_Saved data entries:_
━━━━━━━━━━━━━━━━
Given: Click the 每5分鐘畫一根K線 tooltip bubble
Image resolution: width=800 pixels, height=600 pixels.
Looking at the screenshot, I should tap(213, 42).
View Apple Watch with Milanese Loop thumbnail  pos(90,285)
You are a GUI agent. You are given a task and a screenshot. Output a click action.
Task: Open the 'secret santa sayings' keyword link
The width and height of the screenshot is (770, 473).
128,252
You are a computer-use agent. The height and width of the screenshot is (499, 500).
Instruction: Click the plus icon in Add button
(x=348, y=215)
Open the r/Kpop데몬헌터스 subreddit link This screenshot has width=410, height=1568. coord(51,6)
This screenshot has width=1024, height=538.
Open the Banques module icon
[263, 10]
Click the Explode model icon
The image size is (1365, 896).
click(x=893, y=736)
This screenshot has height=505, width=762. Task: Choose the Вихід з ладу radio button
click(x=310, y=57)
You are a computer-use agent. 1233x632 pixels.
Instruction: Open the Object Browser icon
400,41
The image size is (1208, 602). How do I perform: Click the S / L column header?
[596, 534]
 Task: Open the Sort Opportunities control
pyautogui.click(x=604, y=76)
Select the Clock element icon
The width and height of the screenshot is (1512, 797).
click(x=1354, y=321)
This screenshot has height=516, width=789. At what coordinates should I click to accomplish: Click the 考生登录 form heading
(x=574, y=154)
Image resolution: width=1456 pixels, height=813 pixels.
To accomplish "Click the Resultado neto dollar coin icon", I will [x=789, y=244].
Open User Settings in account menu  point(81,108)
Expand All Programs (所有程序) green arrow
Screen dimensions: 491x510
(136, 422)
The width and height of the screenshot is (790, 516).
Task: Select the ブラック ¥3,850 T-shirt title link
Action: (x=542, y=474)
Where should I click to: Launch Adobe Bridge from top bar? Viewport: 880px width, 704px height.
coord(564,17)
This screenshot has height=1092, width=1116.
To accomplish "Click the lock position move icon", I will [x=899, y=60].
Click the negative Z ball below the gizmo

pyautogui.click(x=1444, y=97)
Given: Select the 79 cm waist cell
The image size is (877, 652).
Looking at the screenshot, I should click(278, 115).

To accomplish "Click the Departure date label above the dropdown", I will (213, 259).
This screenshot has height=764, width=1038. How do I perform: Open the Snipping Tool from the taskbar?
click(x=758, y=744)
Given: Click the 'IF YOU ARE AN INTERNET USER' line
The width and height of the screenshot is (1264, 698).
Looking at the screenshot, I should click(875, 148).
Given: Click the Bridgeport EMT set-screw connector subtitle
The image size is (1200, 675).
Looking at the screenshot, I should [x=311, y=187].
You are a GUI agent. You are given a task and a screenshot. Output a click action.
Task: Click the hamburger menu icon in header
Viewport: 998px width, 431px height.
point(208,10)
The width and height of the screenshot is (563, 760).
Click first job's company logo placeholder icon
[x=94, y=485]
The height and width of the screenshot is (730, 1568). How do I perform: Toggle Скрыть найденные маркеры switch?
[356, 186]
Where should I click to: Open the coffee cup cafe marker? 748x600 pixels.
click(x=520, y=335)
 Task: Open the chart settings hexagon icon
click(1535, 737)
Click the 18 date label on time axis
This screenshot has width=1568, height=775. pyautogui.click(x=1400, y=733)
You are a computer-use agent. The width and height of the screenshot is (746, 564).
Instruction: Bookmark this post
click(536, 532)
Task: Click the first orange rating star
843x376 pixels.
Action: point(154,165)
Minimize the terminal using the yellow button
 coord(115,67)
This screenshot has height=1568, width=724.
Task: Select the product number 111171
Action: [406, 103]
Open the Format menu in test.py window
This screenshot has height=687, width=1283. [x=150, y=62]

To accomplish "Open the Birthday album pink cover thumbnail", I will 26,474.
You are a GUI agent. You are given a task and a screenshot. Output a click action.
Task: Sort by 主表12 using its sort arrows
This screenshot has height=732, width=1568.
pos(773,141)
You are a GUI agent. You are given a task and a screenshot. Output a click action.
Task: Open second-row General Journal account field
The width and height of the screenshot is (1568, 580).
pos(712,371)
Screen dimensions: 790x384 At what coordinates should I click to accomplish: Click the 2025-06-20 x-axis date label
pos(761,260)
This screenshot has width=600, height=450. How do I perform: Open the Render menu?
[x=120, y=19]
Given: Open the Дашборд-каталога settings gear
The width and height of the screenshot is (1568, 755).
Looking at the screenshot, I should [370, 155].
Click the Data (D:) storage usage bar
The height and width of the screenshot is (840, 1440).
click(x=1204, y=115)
━━━━━━━━━━━━━━━━
_EXERCISE BRIEF:_
Return, line for line and unchanged, the data from its first line through the line containing "You are a computer-use agent. The height".

_YOUR SOLUTION:_
Given: Click the 每5分鐘畫一根K線 tooltip bubble
Image resolution: width=800 pixels, height=600 pixels.
Looking at the screenshot, I should tap(213, 42).
View Apple Watch with Milanese Loop thumbnail  pos(90,285)
You are a GUI agent. You are given a task and a screenshot. Output a click action.
Task: Open the 'secret santa sayings' keyword link
The width and height of the screenshot is (770, 473).
128,252
You are a computer-use agent. The height and width of the screenshot is (499, 500).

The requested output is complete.